Artificial intelligence (AI) has been proving its use for humanity as it helps provide solutions to complex problems in such sectors as energy, transportation, education, and more. However, the technology is often limited in terms of giving straightforward answers. Most AI systems, such as superhuman AI, remain very goal-oriented. They can only be programmed for one goal and sometimes go to the extreme, putting users in harm’s way. For example, in order to achieve a certain objective, they may work without thinking about the health and safety of users. 

So it isn’t surprising that we see a clamor to make AI systems more transparent in terms of how these come up with resolutions to problems. That is the foundation of explainable AI (XAI).

What is Explainable Artificial Intelligence (XAI)?

XAI is a field within machine learning (ML) that helps address issues concerning how AI systems make conclusions. Often, developers don’t explain how the machines they built come up with choices to achieve predetermined tasks. XAI provides users an insight into the data an AI system uses, the variables it applies, and the decision-making process it carries out to derive recommendations. As such, users can expect answers to questions like:

  • How did the AI system come up with a particular prediction?
  • Why did it choose one course of action over another?
  • Did it succeed or fail?

While the responses to the questions above might shed more light and ease users’ minds, XAI has a few hurdles left to overcome before it can indeed be considered a suitable answer to humankind’s remaining doubts about AI.

Current Challenge for XAI

Most of the fear arising from using AI comes from not knowing how machines come up with decisions. In AI systems, explanations can be obtained only by deciphering the ML algorithms these use.

But while basic ML concepts such as Bayesian classifiers and decision trees provide some form of transparency that enables users to trace the decision-making process without compromising its accuracy, more sophisticated algorithms like artificial neural networks can provide explanations without sacrificing efficiency and performance. Therein lies the rub. It will take some time to resolve these issues because, in most cases, it is difficult to achieve fast response without sacrificing quality. But when they are resolved, experts believe that XAI can alleviate concerns, allowing AI systems to improve lives further.
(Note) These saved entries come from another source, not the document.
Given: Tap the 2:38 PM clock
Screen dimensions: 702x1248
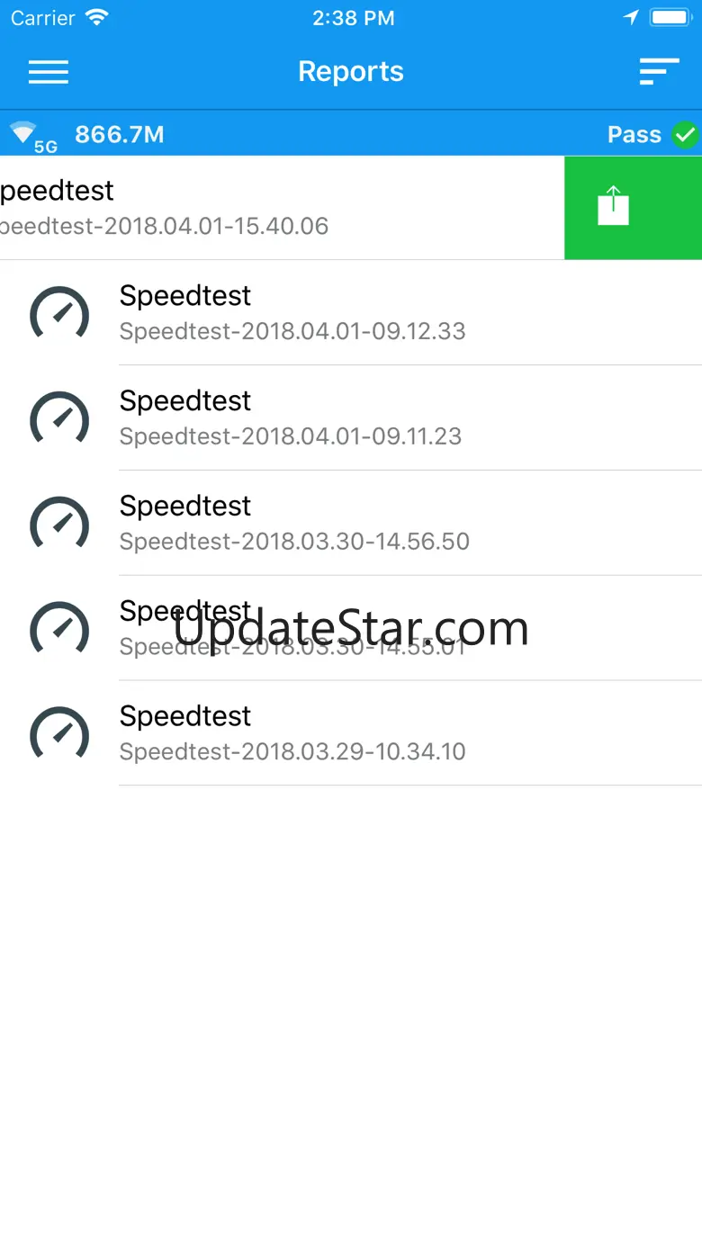Looking at the screenshot, I should (x=353, y=18).
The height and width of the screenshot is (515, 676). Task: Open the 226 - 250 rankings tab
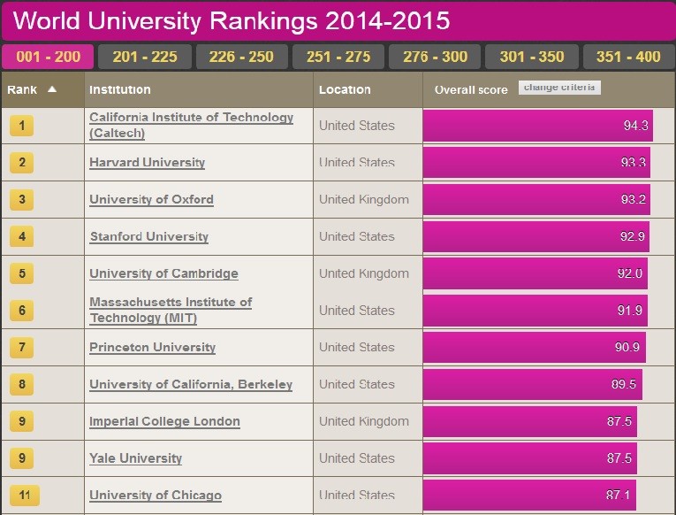pyautogui.click(x=241, y=57)
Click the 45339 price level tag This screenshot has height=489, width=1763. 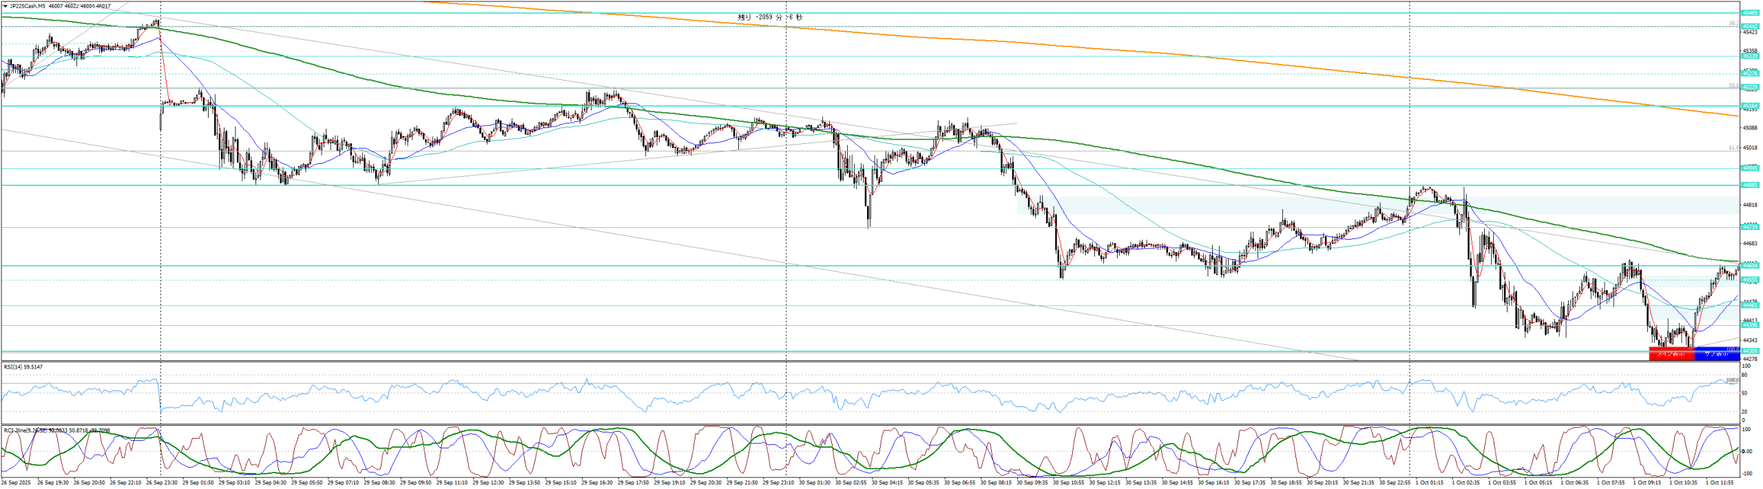(x=1749, y=56)
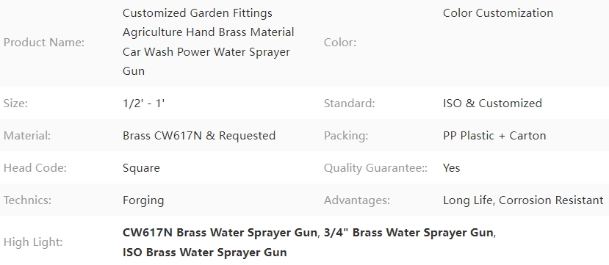Click the Size value 1/2' - 1'
The height and width of the screenshot is (265, 609).
[x=144, y=104]
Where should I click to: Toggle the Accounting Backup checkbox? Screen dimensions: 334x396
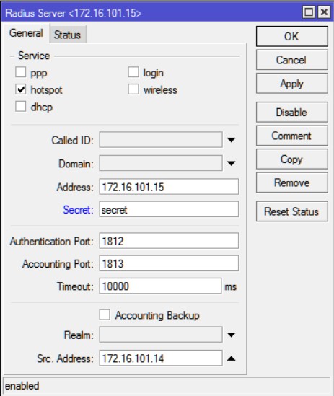(x=105, y=315)
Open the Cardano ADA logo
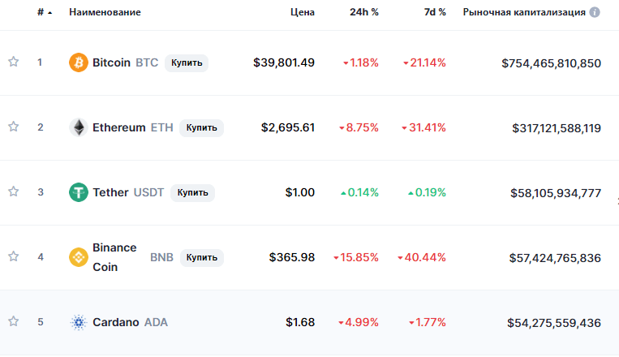 pos(79,322)
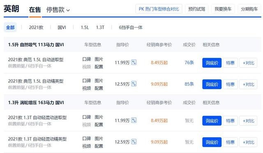263x153 pixels.
Task: Open price calculator icon for 典范 1.5L 自动精英型
Action: (134, 84)
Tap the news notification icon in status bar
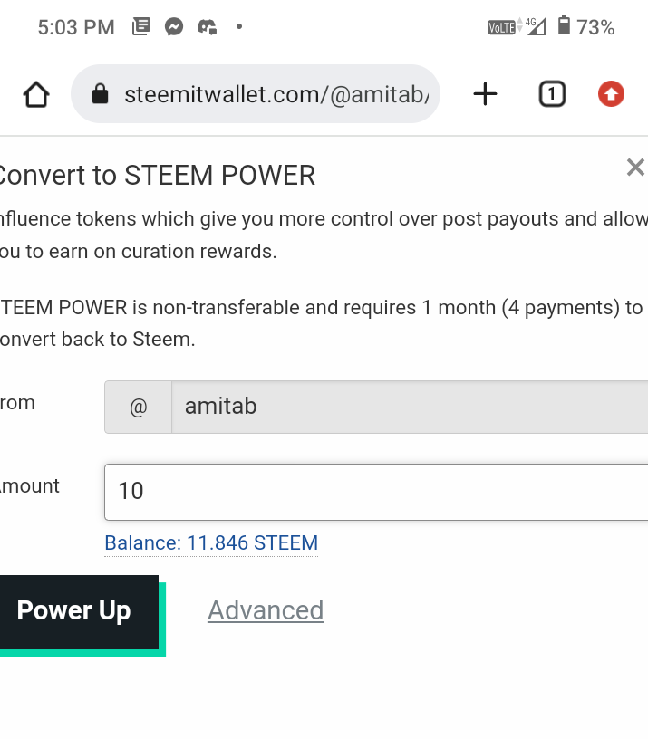This screenshot has height=739, width=648. [141, 27]
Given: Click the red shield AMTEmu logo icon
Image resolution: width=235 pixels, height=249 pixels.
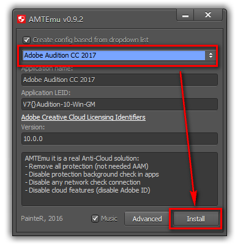Looking at the screenshot, I should (21, 20).
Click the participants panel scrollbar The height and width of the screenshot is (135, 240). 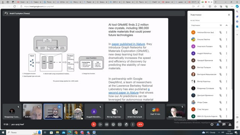[x=232, y=57]
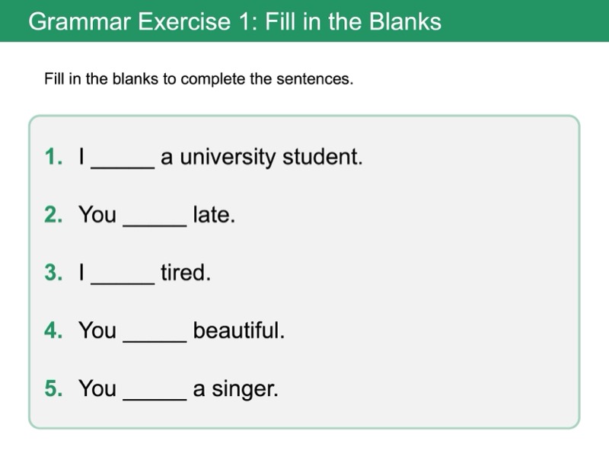Select the green question number 2
The height and width of the screenshot is (457, 609).
click(53, 216)
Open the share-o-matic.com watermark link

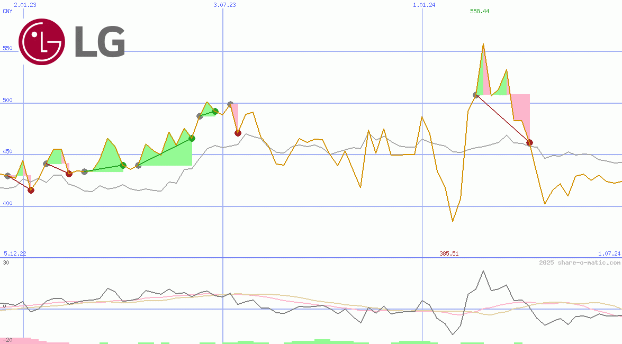click(580, 262)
Can Explainable Artificial Intelligence Impact Lives?

While XAI is still in the development stages, experts believe it will prove beneficial in strictly regulated industries such as the healthcare and financial services sectors where human biases and ethics play a role.

Explainable Artificial Intelligence in Healthcare

XAI would prove useful in the healthcare industry, mainly because of growing concerns about adhering to the Health Insurance Portability and Accountability Act of 1996 (HIPAA) and maintaining patient-doctor confidentiality. Doctors and other healthcare providers often find it hard to trust AI systems because these lack transparency. 

XAI can ease healthcare practitioners’ qualms so patients can benefit from AI systems’ ability to perform accurate medical diagnoses and predict drug efficacy. With patients’ medical history and genetic information, doctors may soon find ways to help them avoid suffering from the same illnesses they may be predisposed to contract aided by preventive medication.

Explainable Artificial Intelligence in Financial Services

Regulators often demand that financial service providers explain their processes to ensure that providers consider the best interests of customers and investors in decision-making. It is also a fact that AI remains a novel concept for most regulators. But if XAI can dissect processes enough to satisfy the regulators’ queries, they may be more open to AI use. XAI can help with that.

Granted, XAI still has a long way to go, especially since most AI algorithms are hard to explain in a format that any person can understand. That is precisely the reason why XAI algorithms remain limited. But should it truly take off, then AI system use might become a norm.